#### Goal of the exercise
Here are some records; copy every line that holds the word "current".

Collected data:

########

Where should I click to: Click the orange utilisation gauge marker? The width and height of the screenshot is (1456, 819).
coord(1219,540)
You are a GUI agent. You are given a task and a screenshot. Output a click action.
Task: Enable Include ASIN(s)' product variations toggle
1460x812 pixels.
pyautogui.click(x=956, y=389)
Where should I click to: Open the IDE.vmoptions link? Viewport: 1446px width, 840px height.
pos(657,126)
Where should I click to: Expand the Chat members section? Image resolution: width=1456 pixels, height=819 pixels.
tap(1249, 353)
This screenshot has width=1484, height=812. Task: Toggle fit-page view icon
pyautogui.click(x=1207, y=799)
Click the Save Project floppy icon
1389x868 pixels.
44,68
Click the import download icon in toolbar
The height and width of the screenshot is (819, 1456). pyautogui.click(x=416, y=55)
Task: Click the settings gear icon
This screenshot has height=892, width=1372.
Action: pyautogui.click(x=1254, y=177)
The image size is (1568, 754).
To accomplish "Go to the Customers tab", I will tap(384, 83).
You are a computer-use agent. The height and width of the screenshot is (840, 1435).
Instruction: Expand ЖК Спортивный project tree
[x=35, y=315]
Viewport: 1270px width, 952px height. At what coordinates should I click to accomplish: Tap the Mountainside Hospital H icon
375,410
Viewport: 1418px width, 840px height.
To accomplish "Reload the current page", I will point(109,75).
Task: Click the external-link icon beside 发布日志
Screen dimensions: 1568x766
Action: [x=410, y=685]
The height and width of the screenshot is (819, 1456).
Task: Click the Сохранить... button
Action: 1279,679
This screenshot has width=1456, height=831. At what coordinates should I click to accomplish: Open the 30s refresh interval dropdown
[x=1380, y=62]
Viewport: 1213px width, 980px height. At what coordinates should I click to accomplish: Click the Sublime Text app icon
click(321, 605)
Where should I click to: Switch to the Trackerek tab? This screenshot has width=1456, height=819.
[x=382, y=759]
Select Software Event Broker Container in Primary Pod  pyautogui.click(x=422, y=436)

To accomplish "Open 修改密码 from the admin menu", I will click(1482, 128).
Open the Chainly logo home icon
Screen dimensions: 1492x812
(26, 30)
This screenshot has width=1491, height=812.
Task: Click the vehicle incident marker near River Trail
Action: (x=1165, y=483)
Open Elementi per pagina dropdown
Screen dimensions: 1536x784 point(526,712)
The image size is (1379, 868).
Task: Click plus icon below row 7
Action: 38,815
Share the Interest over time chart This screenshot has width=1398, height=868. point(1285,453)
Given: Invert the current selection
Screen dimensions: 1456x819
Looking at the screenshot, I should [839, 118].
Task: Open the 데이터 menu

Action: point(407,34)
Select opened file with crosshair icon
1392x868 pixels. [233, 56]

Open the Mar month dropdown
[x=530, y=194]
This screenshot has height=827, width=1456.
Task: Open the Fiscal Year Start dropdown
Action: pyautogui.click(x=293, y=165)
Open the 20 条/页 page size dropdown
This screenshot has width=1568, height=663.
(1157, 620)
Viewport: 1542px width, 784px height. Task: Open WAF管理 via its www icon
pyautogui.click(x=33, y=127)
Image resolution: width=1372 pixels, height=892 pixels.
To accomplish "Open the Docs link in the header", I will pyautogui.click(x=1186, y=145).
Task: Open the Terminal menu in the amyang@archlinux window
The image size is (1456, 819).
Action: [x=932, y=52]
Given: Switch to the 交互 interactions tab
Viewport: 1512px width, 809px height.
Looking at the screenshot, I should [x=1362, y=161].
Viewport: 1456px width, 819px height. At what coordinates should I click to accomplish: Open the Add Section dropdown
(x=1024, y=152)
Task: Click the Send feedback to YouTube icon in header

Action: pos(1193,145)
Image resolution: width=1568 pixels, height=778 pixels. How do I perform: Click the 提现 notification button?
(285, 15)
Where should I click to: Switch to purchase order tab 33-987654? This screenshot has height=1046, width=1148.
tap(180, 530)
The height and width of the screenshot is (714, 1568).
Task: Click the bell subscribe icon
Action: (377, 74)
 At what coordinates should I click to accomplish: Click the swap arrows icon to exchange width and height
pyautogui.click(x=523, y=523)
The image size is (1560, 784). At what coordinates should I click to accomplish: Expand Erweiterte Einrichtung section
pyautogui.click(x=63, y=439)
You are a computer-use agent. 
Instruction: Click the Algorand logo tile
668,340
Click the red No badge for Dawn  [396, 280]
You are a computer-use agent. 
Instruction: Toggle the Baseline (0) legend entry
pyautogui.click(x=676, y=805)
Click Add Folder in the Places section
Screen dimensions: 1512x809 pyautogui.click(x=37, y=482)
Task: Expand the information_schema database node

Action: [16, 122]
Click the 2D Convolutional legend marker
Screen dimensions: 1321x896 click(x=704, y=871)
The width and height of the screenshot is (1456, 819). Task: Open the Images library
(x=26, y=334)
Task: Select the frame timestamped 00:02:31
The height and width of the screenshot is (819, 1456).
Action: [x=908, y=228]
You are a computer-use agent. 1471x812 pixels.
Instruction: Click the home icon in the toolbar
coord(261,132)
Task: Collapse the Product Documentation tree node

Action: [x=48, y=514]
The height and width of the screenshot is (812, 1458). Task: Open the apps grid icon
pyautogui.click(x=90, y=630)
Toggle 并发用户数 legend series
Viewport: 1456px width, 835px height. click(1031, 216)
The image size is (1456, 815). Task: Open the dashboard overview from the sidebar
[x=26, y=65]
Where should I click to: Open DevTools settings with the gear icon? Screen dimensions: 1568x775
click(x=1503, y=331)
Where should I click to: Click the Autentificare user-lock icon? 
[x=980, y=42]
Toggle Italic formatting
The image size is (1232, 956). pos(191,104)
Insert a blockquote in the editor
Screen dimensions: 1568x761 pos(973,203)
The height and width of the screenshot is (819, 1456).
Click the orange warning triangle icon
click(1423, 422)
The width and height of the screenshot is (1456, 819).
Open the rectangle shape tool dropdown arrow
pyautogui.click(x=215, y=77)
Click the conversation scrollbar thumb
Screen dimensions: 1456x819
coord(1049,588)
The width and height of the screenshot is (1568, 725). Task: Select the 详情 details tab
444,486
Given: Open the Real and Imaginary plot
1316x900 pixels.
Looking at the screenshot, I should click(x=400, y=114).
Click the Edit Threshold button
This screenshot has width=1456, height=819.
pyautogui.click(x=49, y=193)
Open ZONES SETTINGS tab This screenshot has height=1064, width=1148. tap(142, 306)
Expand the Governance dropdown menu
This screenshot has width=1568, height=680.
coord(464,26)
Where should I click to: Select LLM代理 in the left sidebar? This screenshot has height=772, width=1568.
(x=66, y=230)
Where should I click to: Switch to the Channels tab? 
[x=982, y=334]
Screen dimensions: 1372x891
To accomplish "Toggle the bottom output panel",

########

#### Result of the task
To accomplish "Reload the current page", I will point(109,75).
Given: Invert the current selection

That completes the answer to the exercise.